RvS kritisch op wet niet-integere zorgaanbieders
De Raad van State wil weten waarom de regeling nodig is om toezicht te houden op zorg- en jeugdhulpaanbieders.
Een nieuw wetsvoorstel moet voorkomen dat geld voor zorg en jeugdhulp wordt misbruikt door niet-integere aanbieders. De Raad van State zet echter vraagtekens bij de wijze waarop het kabinet dit wil realiseren. Er worden nu al wettelijke eisen gesteld aan de manier waarop zorg- en jeugdhulpaanbieders hun diensten inrichten. Waarom deze vereisten ontoereikend zijn, maakt de regering onvoldoende duidelijk.
Het gaat om het Wetsvoorstel integere bedrijfsvoering zorg- en jeugdhulpaanbieders, kortweg Wibz.
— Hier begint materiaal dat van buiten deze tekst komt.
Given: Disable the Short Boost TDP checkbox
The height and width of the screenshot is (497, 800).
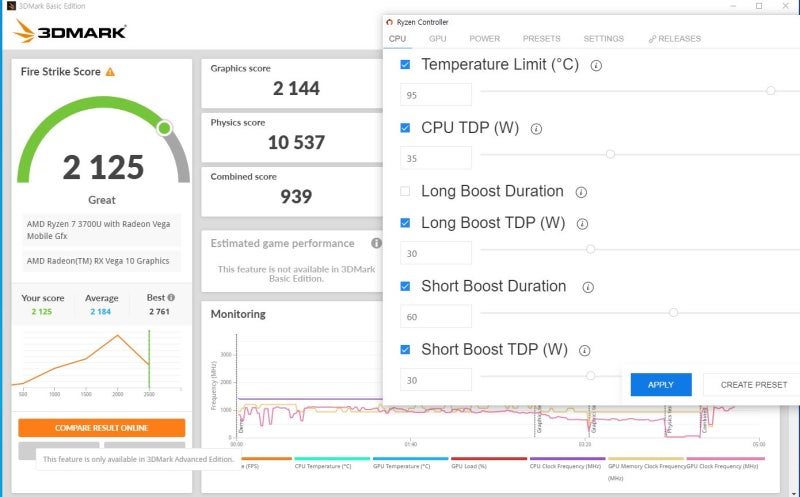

Dit voorstel komt met regels om een integere bedrijfsvoering te waarborgen en stelt voorwaarden aan het uitkeren van winst. De toezichthouders – de Nederlandse Zorgautoriteit (NZa) en de Inspectie Gezondheidszorg en Jeugd (IGJ) – krijgen extra handvatten om zorg- en jeugdhulpaanbieders aan te spreken op hun verantwoordelijkheid. Bij twijfels over tegenstrijdige belangen of excessieve winstuitkeringen moet sneller en voortvarender worden opgetreden, is het idee. Zo moet worden voorkomen dat geld voor zorg en jeugdhulp wordt misbruikt door niet-integere aanbieders.
Probleemanalyse
Een begrijpelijke wens, maar de Raad van State (RvS) zet wel vraagtekens bij de wijze waarop het kabinet dit wil realiseren. ‘De toelichting bij het wetsvoorstel mist een duidelijke probleemanalyse’, schrijft de Afdeling advisering. Er worden nu al wettelijke eisen gesteld aan de manier waarop zorg- en jeugdhulpaanbieders hun diensten inrichten. Waarom deze vereisten ontoereikend zijn, maakt de regering ‘onvoldoende duidelijk’, aldus de RvS.
Motivering
En zo maakt het kabinet wel meer zaken niet inzichtelijk. Bijvoorbeeld welke vormen van niet‑integer gedrag er zijn, bij welke aanbieders dit gebeurt en hoe vaak dit voorkomt. Daarover duidelijkheid creëren is wel nodig om te kunnen beoordelen of de regeling noodzakelijk en proportioneel is, benadrukt het adviesorgaan. De bewindspersonen moeten dat in de toelichting bij het wetsvoorstel uiteenzetten. De RvS wil ook weten waarom de regeling nodig is om toezicht te houden op de zorg- en jeugdhulpaanbieders. Als de motivering niet kan worden gegeven, moet de regering ervan afzien.
Investeerders
Verder worden er voorwaarden gesteld aan winstuitkeringen. De regering wil dit doen door middel van een Algemene Maatregel van Bestuur (AMvB). De RvS wijst in dit verband op de belangen van investeerders. ‘Kapitaalverschaffers willen een redelijke vergoeding op geïnvesteerd vermogen ontvangen. Krijgen zij die niet, dan zullen zij ook niet risicodragend in zorgaanbieders investeren’, is te lezen in het advies. Volgens de RvS is het belangrijk dat er van tevoren en voor een langere periode duidelijkheid bestaat over de regels. Zo worden investeerders niet tijdens hun investering verrast door veranderingen in de mogelijkheden om winst uit te keren. De voorgestelde regeling om via algemene maatregelen extra voorwaarden voor winstuitkeringen vast te stellen, biedt deze lange termijn duidelijkheid niet, concludeert de onafhankelijke adviseur van de regering.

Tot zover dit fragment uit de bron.